These tools will no longer be maintained as of December 31, 2024. Archived website can be found here. PubMed4Hh GitHub repository can be found here. Contact NLM Customer Service if you have questions.


PUBMED FOR HANDHELDS

Search MEDLINE/PubMed


  • Title: Factors associated with nursing interventions to reduce incontinence in hospitalized older adults.
    Author: Hancock R, Bender P, Dayhoff N, Nyhuis A.
    Journal: Urol Nurs; 1996 Sep; 16(3):79-85. PubMed ID: 9295797.
    Abstract:
    INTRODUCTION: The problem of incontinence in hospitalized elderly patients is rarely documented, and there is little research that determines why nurses choose to help or not help with this problem. Are hospital-based acute care nurses' attitudes and beliefs about incontinence associated with the perceived opportunity to assist the patient with the problem? What do hospital nurses know about causes and interventions relative to incontinence? METHODS: Two vignettes, one describing a patient with stress incontinence and one describing a patient with urge incontinence, were created. Questions measuring variables of a help-giving model were developed, and nurses were asked to mark on a Likert-type scale when answering each question. RESULTS: One hundred-fifty respondents returned completed questionnaires along with three nurse experts. Many hospital nurses believed incontinence was temporary and part of being old. As a group they had a more positive attitude toward intervening for urge incontinence and believed the physician and their nurse manager expected them to assist the patient with urge incontinence.
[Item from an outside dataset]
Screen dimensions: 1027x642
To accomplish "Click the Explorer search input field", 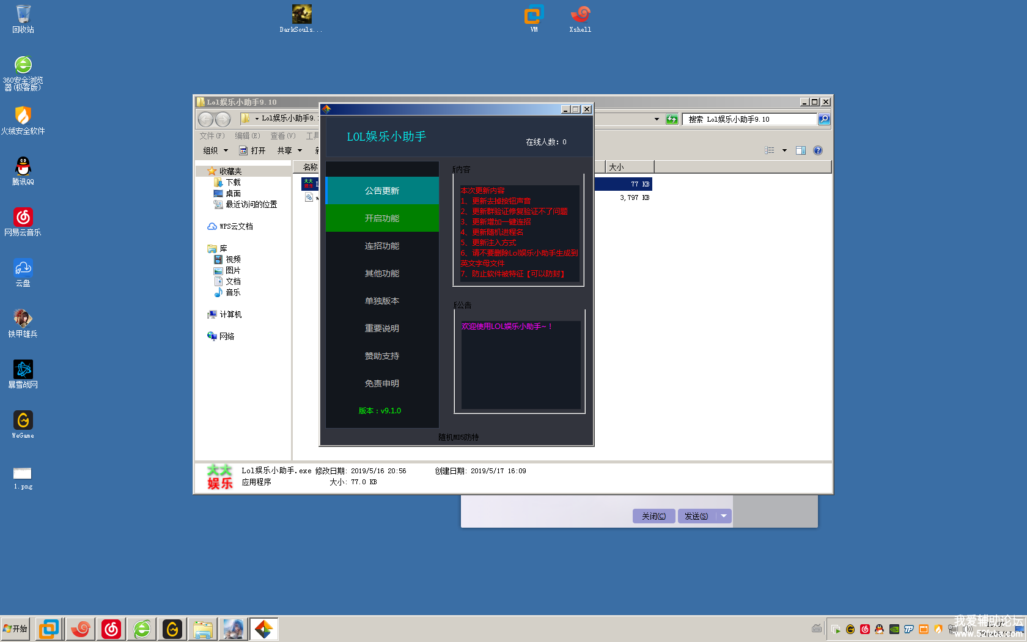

Respondents tended to believe the patient was least likely to expect help. Respondents were evenly divided about opportunity to provide assistance for stress or urge incontinence. Less than half of the nurses correctly listed causes and interventions for stress or urge incontinence. CONCLUSIONS: Other clinical problems perceived as more pressing and lack of knowledge concerning appropriate helping measures affect nurses' perceptions of opportunity to intervene when elderly hospital patients are incontinent. Assessment and intervention are essential to quality nursing care. Undergraduate nursing education and ongoing staff education about incontinence are crucial if assessments and interventions are to be correct. Patients, as health care consumers, have to be more educated about incontinence and choose to have the problem addressed during hospitalization. The Agency for Health Care Policy and Research Clinical Practice Guidelines is a major recommended reference.